In the latest Developer Impact Series, Dave Neary of Ampere® Computing talks with Dr. R.J. Nowling from the Milwaukee School of Engineering to discuss how the school is bridging the gap between theoretical machine learning (ML) and real-world production systems and about how students learn to build "real" ML systems that work in everyday software—not just clever math models.
Dr. Nowling explains that lots of schools teach students how to design smart computer models. MSOE tries to go one step further. The key idea is: a model isn't helpful if it only works in a lab. In the real world, a working system also needs other parts—like getting fresh data, connecting to databases, turning raw information into the kind of numbers the model can use, and keeping track of whether the model is still doing well over time.

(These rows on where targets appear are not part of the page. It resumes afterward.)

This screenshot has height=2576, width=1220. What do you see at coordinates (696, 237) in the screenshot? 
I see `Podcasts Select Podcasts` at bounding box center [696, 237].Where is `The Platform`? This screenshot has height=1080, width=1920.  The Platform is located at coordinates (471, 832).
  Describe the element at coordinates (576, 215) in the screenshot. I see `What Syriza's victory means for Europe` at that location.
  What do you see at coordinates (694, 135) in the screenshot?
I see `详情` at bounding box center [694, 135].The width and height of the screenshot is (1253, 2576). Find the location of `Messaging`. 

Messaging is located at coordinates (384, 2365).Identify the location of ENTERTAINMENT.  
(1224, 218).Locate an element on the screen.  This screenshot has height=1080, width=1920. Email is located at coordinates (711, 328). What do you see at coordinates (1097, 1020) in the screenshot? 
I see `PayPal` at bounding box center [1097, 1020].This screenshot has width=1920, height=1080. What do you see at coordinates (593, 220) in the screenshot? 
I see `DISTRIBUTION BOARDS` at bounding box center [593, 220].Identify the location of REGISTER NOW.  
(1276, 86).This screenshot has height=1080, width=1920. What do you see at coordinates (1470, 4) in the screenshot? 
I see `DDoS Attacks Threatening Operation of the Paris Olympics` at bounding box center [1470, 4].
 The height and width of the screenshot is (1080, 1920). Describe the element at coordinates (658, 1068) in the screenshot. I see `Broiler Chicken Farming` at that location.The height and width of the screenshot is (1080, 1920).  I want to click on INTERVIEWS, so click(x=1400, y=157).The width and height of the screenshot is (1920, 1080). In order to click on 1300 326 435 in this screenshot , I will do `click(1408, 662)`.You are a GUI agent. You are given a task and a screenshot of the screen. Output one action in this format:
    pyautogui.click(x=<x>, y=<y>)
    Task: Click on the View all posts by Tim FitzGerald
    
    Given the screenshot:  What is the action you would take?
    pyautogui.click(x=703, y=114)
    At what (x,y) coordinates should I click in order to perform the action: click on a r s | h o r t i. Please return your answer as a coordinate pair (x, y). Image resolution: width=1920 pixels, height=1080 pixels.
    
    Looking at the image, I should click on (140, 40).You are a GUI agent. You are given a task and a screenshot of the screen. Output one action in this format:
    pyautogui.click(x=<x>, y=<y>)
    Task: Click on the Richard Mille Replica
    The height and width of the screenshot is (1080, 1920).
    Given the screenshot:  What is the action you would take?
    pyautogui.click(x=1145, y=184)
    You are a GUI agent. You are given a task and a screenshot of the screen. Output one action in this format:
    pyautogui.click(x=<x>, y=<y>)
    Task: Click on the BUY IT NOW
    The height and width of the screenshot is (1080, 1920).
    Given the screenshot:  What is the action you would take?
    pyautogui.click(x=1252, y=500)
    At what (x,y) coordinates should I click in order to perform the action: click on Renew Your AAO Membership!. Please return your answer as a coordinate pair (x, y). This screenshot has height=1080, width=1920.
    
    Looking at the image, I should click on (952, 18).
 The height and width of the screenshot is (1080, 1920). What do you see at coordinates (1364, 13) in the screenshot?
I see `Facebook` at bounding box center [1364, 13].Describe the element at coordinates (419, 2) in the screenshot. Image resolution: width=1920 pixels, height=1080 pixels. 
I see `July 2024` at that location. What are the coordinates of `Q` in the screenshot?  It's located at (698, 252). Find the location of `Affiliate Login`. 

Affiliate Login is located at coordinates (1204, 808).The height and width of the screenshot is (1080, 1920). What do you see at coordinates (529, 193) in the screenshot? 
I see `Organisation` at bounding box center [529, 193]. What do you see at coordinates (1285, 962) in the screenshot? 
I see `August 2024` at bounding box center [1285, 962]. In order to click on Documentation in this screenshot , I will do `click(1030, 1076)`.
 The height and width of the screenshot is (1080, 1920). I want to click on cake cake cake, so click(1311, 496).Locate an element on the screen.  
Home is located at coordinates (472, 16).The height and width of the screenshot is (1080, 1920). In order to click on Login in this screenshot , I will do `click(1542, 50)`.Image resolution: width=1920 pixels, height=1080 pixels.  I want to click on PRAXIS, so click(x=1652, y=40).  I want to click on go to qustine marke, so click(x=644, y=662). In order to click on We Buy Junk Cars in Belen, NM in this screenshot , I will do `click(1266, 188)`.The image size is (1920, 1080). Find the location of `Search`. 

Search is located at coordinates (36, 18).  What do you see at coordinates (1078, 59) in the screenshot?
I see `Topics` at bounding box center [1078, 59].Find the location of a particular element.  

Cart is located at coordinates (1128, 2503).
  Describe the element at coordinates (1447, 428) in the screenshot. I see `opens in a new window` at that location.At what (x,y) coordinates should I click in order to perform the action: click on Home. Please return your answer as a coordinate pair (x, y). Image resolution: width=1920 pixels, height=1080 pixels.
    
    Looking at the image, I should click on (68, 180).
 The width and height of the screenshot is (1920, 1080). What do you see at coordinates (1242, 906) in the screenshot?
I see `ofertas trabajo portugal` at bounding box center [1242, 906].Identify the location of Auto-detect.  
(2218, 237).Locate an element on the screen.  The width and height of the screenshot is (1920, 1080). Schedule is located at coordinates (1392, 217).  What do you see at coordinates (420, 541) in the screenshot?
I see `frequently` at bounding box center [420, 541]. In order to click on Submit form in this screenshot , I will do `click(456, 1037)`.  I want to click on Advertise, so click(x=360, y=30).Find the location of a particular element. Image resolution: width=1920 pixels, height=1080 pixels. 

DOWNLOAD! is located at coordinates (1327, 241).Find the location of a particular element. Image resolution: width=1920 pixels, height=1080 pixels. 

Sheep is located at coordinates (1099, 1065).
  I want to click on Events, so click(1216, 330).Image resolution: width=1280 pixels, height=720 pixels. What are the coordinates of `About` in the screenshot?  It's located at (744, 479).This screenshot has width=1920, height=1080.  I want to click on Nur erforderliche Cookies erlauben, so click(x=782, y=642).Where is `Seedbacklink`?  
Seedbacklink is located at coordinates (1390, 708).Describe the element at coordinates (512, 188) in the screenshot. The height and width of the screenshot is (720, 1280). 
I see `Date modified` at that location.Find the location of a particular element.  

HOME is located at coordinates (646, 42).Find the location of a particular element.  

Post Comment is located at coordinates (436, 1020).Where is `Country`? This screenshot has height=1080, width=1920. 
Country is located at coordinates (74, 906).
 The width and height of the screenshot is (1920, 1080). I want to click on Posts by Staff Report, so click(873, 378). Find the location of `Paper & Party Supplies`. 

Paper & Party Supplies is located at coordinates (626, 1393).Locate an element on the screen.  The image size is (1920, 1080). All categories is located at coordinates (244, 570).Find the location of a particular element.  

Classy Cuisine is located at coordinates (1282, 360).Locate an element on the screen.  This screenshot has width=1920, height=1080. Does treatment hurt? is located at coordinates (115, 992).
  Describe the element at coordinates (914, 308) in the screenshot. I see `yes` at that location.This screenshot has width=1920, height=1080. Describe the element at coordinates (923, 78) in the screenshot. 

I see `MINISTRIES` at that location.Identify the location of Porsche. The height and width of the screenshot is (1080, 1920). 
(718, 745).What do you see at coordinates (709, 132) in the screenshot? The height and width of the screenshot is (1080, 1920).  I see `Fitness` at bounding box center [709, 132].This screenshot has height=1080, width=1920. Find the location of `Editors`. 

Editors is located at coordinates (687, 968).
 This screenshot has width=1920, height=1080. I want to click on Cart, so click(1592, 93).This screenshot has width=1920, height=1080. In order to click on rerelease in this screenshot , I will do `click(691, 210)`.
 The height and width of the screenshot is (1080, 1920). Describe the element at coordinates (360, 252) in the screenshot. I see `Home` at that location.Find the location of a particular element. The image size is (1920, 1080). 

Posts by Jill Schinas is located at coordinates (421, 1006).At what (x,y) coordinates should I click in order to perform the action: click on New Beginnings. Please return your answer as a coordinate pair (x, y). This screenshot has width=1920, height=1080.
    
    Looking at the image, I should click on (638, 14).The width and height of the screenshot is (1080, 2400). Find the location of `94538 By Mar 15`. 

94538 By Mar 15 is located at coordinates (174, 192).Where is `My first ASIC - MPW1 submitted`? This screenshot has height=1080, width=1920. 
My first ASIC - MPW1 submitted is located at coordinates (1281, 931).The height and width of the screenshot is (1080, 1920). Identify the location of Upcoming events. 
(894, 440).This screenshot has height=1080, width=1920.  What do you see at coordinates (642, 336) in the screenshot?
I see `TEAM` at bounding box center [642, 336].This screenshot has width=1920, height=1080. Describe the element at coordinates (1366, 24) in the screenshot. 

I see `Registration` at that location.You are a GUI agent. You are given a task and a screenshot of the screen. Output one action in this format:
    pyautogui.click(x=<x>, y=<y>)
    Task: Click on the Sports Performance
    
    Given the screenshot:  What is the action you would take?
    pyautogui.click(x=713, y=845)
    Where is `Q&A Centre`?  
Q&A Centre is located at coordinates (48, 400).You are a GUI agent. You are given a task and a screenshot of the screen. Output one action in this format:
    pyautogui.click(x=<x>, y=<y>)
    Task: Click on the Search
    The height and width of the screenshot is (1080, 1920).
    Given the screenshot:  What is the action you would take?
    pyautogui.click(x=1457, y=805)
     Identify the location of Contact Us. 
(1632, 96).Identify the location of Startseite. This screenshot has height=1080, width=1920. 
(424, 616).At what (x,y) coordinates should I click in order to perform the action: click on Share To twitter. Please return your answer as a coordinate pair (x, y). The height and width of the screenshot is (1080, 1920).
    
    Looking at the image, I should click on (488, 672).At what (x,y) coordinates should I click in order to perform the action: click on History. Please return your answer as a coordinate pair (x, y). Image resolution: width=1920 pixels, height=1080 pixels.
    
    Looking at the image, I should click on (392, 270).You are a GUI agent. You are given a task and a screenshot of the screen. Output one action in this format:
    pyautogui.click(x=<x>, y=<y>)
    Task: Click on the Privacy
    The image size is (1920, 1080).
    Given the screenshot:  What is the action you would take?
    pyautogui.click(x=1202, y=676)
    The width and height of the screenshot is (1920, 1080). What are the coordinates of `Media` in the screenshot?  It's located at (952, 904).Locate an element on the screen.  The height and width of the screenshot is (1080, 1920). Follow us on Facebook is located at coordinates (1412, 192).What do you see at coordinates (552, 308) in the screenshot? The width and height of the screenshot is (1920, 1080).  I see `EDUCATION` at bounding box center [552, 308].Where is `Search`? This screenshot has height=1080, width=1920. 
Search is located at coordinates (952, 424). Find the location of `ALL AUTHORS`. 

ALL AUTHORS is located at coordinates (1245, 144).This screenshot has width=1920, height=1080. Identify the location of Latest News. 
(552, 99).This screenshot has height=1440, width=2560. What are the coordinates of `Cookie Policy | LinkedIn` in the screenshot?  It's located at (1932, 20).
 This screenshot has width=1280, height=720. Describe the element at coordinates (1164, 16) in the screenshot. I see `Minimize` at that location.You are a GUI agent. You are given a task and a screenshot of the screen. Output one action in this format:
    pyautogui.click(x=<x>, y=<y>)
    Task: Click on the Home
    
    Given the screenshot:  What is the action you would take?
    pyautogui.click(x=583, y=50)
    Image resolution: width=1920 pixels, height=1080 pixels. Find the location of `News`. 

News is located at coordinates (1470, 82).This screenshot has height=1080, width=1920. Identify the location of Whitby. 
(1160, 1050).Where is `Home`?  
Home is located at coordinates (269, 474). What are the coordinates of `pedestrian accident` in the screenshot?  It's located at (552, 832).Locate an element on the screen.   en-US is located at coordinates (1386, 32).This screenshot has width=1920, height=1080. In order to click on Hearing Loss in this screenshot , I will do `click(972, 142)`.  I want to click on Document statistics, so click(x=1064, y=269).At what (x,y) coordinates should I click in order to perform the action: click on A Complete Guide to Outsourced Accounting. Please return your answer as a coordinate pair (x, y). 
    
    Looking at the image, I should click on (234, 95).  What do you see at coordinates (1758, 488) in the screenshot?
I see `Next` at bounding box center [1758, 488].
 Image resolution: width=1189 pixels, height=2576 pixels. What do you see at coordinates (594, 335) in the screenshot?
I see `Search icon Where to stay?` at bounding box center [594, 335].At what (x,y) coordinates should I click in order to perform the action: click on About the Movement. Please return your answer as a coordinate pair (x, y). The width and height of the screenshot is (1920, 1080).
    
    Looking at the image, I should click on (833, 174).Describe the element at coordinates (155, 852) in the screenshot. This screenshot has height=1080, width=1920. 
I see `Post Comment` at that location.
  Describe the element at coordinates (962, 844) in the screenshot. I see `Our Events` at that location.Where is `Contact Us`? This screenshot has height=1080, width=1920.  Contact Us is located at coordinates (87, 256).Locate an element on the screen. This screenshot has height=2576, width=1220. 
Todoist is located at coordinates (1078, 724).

He compares it to his past industry work in online advertising. There, the model itself was only a small part of the whole process. The system had to constantly bring in new data, update information regularly, and check the "most recent" information because that's often the best for making quick decisions. Also, models can "drift" and become less accurate as the world changes, so the system must retrain and update the model periodically. That larger set of tasks is what makes machine learning production work difficult—and important.
In his course, students practice building the full system from beginning to end. They set up databases (like PostgreSQL), create data pipelines, train models offline, and then launch them as services so other software can use them. They also learn to monitor the model, notice when performance changes, and use automated tools so the model gets retrained and redeployed when needed. A big teaching goal is letting students see real operational problems, such as running out of disk space or having container problems, so they learn how to fix issues like engineers do in the real world.
The video also explains why Ampere computers are part of the training. Dr. Nowling says they run many student lab environments on a single Ampere server, using CPU power rather than relying on GPUs. Students typically share the machine through virtual computers, so they can each run their own setup—databases, pipelines, services, and automation jobs—at the same time.
This is important because many people assume "AI always needs a GPU." Dr. Nowling says that's not always true. For many practical tasks—like spotting fraud quickly or deciding whether to show an ad—speed matters and CPU-based approaches can work well. The school wants students to understand those real-life constraints, not just the most famous AI setups.
He also talks about how the software works smoothly on this system. They use a common Linux operating system (Debian) and tools to set everything up, so students don't get stuck fighting software issues.
Finally, the program is also expanding into generative AI (like tools that can produce text). Students learn that real-world AI systems often combine different "smarter but smaller" models instead of using one huge model for everything, which can reduce cost and improve reliability.